Percentage of hippocampal cell loss. Cell counts in the defined areas of CA3 were compared on the injured (left) and uninjured (right) side of each slice studied. The mean percentage loss for each of the three treatment groups is shown. The vertical bars represent standard deviations. Cell loss was significantly lower in the RBC/tPA group (*).

Discussion

The present results reveal a neuroprotective effect of RBC/tPA in rats injured by lateral fluid percussion. There was significantly less cortical and hippocampal damage compared to animals treated with vehicle or with free tPA. No hemorrhagic complications have been observed in rats treated with RBC/tPA, which confirms its unprecedented safety and potential utility in the cerebral vasculature, even shortly after traumatic injury.

The therapeutic potency of RBC/tPA may be related to its long biological half-life, which is in contrast to the short-lived yet relatively indiscriminate lytic activity of free tPA. This latter behavior is reflected by the greater apparent cortical hemorrhage associated with free tPA. In contrast to free tPA, RBC/tPA is confined to the bloodstream, does not attack hemostatic mural plugs, and due to the partial masking effect of the RBC glycocalyx on tPA (Ganguly et al., 2007), is more strictly dependent on positive regulation by fibrin in activation of plasminogen (Ganguly et al., 2006).

We were unable to quantify the amount of bleeding in this study. Traumatic hemorrhage takes many forms (microscopic, contusional, subdural, and parenchymal hematomas). Discrete hematomas have a tendency to fragment and separate from tissue during processing. Hence we can do no more than suggest a difference in bleeding tendency among the three groups.

We were also unable to definitively address the mechanisms by which RBC/tPA exerted its protective effect. Possible mechanisms and sites of RBC/tPA action include dissolution of secondary clots and initiation of signaling pathways within the cerebral vasculature. In support of the latter notion, a recent study revealed that RBC/tPA exerts anti-inflammatory (MAPK inhibition) and neuroprotective effects in models of cerebrovascular pathology in the pig, whereas free tPA augmented pro-inflammatory signaling via lipoprotein-receptor protein and MAPK activation, and this aggravated CNS injury (Armstead et al., 2008). These data indicate that RBC/tPA may exert an additional mechanism of neuroptotection in the TBI by affecting pathological signaling in the CNS. The precise nature of the non-fibrinolytic protective and the injurious signaling seen with RBC/tPA and tPA, respectively, are currently not fully understood, but may be explained by their accessibility to different intravascular and parenchymal subsets of tPA receptors.

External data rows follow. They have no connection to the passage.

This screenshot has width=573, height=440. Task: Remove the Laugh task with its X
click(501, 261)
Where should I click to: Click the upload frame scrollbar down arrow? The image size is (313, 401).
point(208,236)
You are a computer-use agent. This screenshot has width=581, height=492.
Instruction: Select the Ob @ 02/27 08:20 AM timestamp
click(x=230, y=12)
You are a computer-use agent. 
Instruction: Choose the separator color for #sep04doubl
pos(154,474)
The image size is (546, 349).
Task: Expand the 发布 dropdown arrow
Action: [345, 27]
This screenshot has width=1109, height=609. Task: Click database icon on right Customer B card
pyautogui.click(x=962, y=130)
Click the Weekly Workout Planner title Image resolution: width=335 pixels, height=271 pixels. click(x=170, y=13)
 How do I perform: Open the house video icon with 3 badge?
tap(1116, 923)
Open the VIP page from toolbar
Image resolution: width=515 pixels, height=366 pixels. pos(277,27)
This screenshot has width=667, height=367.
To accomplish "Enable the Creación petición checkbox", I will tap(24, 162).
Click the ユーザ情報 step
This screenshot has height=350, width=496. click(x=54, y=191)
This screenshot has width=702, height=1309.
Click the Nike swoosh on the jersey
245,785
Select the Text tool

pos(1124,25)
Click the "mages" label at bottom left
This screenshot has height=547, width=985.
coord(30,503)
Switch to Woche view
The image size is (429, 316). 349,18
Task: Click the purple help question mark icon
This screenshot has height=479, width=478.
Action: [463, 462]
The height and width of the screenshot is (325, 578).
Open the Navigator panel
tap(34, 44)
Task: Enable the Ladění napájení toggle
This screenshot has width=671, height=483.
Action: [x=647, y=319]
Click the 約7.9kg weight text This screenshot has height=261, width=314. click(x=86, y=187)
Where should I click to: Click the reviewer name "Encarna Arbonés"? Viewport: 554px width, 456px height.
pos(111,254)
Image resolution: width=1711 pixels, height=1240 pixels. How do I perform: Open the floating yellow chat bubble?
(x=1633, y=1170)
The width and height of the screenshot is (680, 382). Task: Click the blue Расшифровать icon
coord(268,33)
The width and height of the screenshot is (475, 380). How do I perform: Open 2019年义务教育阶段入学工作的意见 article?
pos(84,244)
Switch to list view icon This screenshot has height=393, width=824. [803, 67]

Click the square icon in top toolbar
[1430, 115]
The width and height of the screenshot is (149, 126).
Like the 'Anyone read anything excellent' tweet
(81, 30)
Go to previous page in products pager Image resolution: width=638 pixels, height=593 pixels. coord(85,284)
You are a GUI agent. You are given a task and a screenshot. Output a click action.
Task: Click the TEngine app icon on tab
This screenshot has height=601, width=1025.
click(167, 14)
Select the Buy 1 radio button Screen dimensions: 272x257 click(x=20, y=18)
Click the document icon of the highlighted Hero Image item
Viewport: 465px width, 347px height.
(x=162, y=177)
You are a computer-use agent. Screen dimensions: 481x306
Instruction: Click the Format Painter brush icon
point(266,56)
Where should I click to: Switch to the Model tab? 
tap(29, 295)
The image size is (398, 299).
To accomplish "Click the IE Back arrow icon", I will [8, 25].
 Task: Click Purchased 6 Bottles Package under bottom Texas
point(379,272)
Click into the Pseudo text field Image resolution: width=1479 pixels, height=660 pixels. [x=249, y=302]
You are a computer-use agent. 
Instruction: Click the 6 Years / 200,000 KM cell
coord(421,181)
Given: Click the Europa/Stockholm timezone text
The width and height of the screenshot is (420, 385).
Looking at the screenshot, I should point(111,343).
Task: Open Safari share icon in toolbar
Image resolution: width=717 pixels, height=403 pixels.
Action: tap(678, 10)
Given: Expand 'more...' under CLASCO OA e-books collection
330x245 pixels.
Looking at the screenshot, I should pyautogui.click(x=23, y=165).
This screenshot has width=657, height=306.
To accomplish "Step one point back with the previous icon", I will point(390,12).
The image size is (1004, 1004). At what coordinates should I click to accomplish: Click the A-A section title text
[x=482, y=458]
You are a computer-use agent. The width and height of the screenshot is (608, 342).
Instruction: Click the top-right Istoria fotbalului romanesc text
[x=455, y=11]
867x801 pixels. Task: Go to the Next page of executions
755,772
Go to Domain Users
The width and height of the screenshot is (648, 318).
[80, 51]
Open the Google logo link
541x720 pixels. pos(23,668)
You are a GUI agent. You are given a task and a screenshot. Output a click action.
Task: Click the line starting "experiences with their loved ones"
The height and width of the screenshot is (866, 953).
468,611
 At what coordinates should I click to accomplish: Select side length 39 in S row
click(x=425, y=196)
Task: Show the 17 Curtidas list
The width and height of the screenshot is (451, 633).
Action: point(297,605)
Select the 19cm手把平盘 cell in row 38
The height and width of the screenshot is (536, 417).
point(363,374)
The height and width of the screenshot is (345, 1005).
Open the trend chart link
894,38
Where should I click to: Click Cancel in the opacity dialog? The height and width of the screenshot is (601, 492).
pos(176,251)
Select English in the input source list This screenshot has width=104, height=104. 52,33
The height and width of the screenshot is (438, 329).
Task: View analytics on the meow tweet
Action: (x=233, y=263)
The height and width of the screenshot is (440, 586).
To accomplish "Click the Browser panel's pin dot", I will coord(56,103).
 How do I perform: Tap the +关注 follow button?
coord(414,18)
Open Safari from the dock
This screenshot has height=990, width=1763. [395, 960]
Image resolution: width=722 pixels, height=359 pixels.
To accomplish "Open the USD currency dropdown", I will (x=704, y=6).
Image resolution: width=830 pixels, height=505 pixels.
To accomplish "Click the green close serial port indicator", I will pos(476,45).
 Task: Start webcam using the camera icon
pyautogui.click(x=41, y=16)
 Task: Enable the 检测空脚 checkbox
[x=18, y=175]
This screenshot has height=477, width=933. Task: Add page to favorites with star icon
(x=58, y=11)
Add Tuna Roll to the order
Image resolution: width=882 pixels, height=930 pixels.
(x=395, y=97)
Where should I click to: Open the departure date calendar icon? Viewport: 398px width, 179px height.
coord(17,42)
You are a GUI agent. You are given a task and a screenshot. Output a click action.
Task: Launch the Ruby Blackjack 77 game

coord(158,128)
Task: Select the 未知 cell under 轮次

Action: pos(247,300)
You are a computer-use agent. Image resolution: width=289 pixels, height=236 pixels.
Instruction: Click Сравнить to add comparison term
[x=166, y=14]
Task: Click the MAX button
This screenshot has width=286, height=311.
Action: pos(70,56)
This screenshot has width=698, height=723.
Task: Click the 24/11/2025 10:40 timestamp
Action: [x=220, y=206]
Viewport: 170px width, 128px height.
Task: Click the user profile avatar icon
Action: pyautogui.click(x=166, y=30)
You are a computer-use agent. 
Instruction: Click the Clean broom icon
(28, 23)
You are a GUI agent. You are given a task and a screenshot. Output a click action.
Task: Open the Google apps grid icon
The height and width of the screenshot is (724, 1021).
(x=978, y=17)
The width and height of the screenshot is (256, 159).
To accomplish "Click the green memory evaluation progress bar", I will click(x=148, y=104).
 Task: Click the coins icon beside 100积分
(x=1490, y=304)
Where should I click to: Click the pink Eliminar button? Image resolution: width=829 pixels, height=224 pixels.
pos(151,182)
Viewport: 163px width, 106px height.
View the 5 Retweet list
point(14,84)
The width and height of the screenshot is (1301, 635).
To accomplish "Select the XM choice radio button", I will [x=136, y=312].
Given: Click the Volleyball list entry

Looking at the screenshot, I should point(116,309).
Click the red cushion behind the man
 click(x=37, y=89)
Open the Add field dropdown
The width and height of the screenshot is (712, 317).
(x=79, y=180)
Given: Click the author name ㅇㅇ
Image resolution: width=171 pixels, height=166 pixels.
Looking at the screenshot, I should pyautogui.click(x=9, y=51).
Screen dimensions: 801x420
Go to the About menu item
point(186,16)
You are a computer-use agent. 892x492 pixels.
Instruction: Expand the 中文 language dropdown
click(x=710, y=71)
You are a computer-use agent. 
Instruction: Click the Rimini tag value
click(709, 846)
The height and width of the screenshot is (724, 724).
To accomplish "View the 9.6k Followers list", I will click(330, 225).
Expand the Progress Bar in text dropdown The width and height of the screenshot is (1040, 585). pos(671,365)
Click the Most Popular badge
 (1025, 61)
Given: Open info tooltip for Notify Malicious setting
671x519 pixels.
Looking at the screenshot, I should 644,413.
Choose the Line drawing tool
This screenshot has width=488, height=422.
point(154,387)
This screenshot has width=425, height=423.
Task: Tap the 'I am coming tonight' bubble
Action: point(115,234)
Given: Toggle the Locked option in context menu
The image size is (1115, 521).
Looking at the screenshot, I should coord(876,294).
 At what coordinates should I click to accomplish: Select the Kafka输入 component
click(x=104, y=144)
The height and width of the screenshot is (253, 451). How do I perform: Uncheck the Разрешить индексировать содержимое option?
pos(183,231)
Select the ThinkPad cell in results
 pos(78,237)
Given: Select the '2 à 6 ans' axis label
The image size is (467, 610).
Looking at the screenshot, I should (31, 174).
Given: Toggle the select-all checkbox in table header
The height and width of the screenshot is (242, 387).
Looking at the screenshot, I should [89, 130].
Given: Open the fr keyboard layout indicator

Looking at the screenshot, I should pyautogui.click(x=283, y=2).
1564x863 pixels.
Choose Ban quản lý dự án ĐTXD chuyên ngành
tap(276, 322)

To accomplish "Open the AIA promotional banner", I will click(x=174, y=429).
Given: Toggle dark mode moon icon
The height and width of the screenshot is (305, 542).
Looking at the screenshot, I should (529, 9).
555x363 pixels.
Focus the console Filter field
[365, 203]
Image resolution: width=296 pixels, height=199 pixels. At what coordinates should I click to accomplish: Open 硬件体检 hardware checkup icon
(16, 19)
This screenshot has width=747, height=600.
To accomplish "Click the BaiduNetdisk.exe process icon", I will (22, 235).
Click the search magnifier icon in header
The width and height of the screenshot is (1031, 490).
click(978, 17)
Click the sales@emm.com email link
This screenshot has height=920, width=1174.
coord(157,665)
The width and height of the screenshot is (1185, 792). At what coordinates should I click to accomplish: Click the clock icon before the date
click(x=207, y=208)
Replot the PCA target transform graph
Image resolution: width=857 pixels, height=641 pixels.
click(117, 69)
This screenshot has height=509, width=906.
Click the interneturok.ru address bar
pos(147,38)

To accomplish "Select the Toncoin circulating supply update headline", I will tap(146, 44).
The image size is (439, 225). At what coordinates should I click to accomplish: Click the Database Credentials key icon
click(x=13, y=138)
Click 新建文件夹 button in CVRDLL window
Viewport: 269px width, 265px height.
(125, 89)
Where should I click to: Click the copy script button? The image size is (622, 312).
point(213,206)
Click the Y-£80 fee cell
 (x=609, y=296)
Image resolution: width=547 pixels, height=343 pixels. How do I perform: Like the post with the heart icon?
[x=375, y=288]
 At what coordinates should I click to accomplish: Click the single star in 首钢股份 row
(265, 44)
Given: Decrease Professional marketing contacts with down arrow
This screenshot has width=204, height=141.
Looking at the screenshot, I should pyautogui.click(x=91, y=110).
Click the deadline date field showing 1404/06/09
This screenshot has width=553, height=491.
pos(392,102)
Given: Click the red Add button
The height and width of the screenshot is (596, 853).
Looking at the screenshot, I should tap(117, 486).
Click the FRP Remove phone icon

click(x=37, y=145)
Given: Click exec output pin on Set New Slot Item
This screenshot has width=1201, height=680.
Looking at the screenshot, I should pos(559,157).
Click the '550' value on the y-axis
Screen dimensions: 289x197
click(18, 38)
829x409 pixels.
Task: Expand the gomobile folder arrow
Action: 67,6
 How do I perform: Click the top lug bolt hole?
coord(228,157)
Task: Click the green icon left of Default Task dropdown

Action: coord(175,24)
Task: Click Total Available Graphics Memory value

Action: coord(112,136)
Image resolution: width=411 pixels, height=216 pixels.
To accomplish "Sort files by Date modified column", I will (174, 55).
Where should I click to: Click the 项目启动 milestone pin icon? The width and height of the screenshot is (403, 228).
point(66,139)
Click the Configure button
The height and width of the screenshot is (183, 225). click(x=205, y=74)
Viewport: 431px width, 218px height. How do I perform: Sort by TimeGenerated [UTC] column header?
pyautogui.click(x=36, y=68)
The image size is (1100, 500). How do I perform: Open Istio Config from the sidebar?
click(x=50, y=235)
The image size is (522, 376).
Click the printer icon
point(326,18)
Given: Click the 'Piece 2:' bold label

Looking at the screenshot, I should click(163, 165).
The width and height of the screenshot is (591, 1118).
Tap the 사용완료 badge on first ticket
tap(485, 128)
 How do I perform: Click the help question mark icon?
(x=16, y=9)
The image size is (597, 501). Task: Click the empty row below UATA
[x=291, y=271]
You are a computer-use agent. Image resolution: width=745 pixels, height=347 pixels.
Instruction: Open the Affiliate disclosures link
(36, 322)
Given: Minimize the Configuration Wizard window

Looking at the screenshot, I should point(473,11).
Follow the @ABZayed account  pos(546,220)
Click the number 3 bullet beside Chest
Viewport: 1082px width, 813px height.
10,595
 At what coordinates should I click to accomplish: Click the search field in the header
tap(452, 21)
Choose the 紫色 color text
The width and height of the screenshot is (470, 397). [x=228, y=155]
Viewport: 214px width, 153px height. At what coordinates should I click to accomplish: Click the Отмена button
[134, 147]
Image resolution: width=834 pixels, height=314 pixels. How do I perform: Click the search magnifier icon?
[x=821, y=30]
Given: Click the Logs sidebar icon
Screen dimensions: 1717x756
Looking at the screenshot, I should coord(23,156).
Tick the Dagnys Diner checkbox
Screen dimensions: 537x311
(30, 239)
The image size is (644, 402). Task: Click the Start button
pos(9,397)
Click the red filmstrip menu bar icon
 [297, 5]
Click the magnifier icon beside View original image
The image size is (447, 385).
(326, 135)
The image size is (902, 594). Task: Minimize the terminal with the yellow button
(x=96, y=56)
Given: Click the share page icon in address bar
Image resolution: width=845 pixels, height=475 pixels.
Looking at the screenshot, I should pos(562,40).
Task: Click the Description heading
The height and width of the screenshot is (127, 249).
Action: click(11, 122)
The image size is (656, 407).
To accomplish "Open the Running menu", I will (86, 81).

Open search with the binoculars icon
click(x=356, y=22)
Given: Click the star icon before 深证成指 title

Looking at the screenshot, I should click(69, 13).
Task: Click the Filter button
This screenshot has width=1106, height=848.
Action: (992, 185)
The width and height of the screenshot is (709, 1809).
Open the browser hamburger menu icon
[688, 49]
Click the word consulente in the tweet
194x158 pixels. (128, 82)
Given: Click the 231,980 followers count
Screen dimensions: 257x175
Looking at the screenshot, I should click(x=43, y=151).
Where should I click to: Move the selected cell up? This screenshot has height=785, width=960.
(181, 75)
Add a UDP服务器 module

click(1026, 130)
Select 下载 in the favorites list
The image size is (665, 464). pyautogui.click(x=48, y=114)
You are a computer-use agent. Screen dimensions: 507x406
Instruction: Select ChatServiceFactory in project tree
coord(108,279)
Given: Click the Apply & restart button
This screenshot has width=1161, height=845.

Our inability to demonstrate an effect on microclot burden does not exclude the possibility of a thrombolytic effect of RBC/tPA. Treatment following TBI was carried out within minutes, whereas the microclot burden was assessed at 48 h. Experimental microemboli in rodents are lysed within hours (Bdeir et al., 2000), so it is likely that the microclots seen at 48 h were formed after the RBC/tPA had lost much of its potency. If early microclots were lysed by RBC/tPA before they had an opportunity to cause permanent ischemic injury, the effects might not be seen at 48 h. Additional experiments are needed to determine whether the benefit of RBC/tPA is due to its thrombolytic activity, or is related to some other proteolytic or non-proteolytic effects.

Acknowledgments

This study was supported in part by U.S. Public Health Service grants from the National Institutes of Health (RO1s-HL077760-01A2, HL090697, HL76406, CA83121, HL76206, HL07971, HL81864, and NS053410), and the University of Pennsylvania Institute for Translational Medicine and Therapeutics (D.B.C.).

This material was presented in part before the International Neurotrauma Society in Rotterdam, The Netherlands in 2006.

Author Disclosure Statement

No conflicting financial interests exist.